The Data Science Lab

Sentiment Classification of IMDB Movie Review Data Using a PyTorch LSTM Network

This demo from Dr. James McCaffrey of Microsoft Research of creating a prediction system for IMDB data using an LSTM network can be a guide to create a classification system for most types of text data.

The goal of the IMDB dataset problem is to predict if a movie review has positive sentiment ("I liked this movie") or negative sentiment ("The film was a disappointment"). This article explains how to create a prediction system for IMDB data using an LSTM (long short-term memory) network.
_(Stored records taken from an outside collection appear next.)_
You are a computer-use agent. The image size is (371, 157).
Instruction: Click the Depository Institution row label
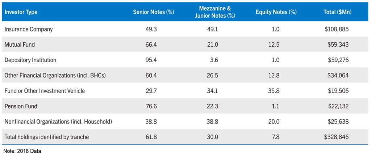tap(30, 60)
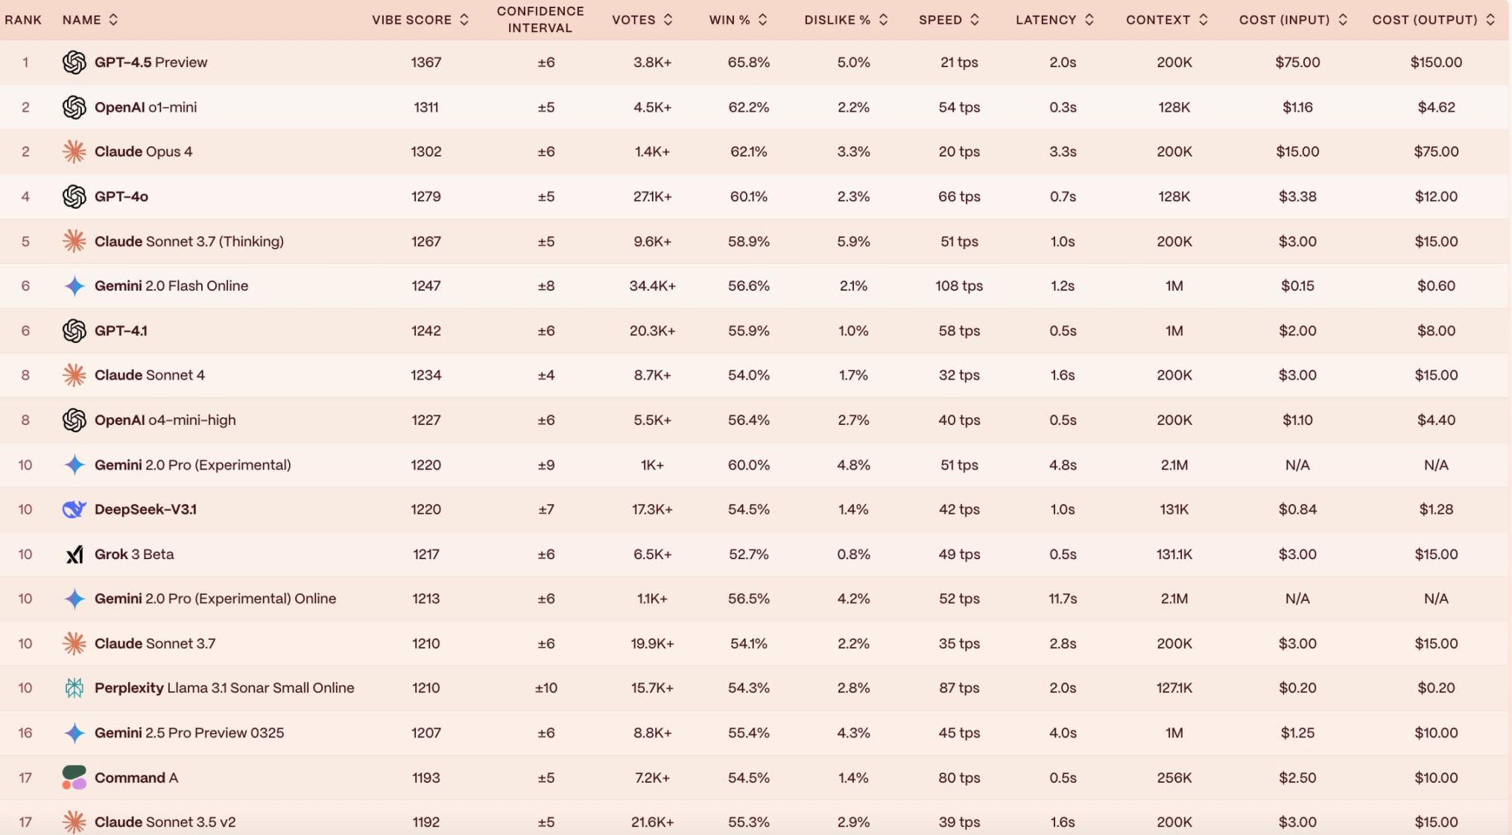Screen dimensions: 1512x835
Task: Click the xAI Grok logo icon
Action: (74, 555)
The demo presented here can be a guide to create a classification system for most types of text data.

Figure 1: IMDB Movie Review Sentiment Prediction Using an LSTM Network
[Click on image for larger view.] Figure 1: IMDB Movie Review Sentiment Prediction Using an LSTM Network

A good way to see where this article is headed is to take a look at the screenshot of a demo program in Figure 1. The demo works with a subset of IMDB data where the movie reviews are 50 words or less. The reviews have been preprocessed by converting words (technically tokens) to integer IDs. For example, the word "and" has ID = 5. The demo loads 620 training reviews and 667 testing reviews from file into memory.

The demo program trains an LSTM network for 20 epochs. The loss/error on the training data gradually decreases and the classification accuracy gradually increases, which indicates training is working. After training completes, the demo computes the classification accuracy of the model on the test data (67.62 percent correct = 451 out of 667 correct). The model accuracy is poor because the demo did not use enough training data.

The demo concludes by using the trained model to make a prediction for a new, previously unseen movie review of, "the movie was a great waste of my time." The raw prediction output of the model is (-0.0031, -5.7867). The output values, converted to pseudo-probabilities that sum to 1, are (0.9969, 0.0031). Because the first pseudo-probability value at [0] is larger than the second at [1], the prediction is class 0 = negative sentiment.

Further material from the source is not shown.